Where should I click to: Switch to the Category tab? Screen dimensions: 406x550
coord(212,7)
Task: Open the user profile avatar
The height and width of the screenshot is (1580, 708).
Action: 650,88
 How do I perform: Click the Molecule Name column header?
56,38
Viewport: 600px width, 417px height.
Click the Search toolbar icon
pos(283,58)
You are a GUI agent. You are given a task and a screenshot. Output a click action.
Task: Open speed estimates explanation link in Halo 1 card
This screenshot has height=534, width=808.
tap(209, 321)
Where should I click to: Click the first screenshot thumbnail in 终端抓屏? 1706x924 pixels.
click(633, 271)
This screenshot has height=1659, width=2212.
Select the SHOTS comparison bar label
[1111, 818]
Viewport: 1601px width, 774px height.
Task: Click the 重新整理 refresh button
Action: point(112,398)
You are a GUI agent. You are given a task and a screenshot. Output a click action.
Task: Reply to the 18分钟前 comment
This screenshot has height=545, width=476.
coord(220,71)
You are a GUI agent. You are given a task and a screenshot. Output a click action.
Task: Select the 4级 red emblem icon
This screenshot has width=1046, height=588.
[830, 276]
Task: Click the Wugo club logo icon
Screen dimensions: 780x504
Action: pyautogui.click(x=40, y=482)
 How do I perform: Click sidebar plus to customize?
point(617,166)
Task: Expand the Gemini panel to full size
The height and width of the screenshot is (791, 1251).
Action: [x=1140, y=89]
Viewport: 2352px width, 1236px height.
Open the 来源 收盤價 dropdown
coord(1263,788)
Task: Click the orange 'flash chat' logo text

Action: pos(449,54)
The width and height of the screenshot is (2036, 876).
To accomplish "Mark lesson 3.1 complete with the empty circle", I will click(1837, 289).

# # # # #

• [EXERCISE DETAILS]: Set down word for word everything from the line containing "Viewport: 2352px width, 1236px height." down to the end of the records, including both ends.

• [SOLUTION TO THE EXERCISE]:
Viewport: 2352px width, 1236px height.
Open the 来源 收盤價 dropdown
coord(1263,788)
Task: Click the orange 'flash chat' logo text

Action: pos(449,54)
The width and height of the screenshot is (2036, 876).
To accomplish "Mark lesson 3.1 complete with the empty circle", I will click(1837, 289).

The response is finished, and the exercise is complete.